Discourse of the Analyst

The analyst, … takes on the role of the objet petite a itself. “[T]he agent (analyst) reduces himself to the void that provokes the subject into confronting the truth of his desire.” [Žižek Lacan’s Four Discourses]
This is significantly different from the two discourses of power. Both the master and university address the other with the voice of positivity. The master speaks from the position of authority telling you what to do. The university speaks from the position of expertise lecturing you why you should do it.
The analyst and the hysteric, in contrast, speak from radical negativity. In the analyst’s discourse “the analyst plays the part of pure desirousness.” The analyst asks, “What do you want to do?” … Similarly the attorney in her role as counsellor must empty herself of her positive content to identify with her client’s needs. 108
By addressing the analysand from the position of the cause of the analysand’s own desire, she stands in for that which is missing. … Consequently, the analyst’s address consists largely of silence – through an absence of speech. The analysand speaks to fill in the gap represented by the analyst. 🙂 This is the most straight forward of explanations of the Analyst Discourse
When the analyst does speak, it is not in her own voice as master or teacher. She tries to articulate the analysand’s voice, helping him to articulate his desire – to dissolve the traumatic symptom lost in the real by integrating it into the symbolic. The other addressed by the object of desire is the barred subject himself. The analyst “”interrogates the subject in his or her division, precisely at those points where the split between consciousness and unconscious shows through.”
The truth hidden beneath the analyst is knowledge. Lacan calls the analyst “the subject supposed to know.” The analysand goes to the analyst because the analysand is a barred subject – he is traumatized, unhappy, and alienated. The analyst is the expert who is supposed to know what is wrong. The knowledge that is the truth underlying the objet petite a is neither savoir faire nor expertise. Rather, this hidden knowledge is the analysand’s own unconscious knowledge. The truth of the analysand’s desire is within himself.

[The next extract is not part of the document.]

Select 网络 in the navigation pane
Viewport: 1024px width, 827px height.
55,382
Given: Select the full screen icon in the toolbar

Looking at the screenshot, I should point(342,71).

This is not to deny that the person who is a psychoanalyst also has savoir faire – she knows how to treat patients – and expertise—she is a highly educated professional. Nevertheless, these forms of knowledge are not the truth of analysis.
The result of analysis is the master signifier. But this time, it is not the master signifier imposed upon her by the Big Other (as in the master’s discourse) but his own “new master signifiers (S1), ultimate values, formulations of their identity or being.”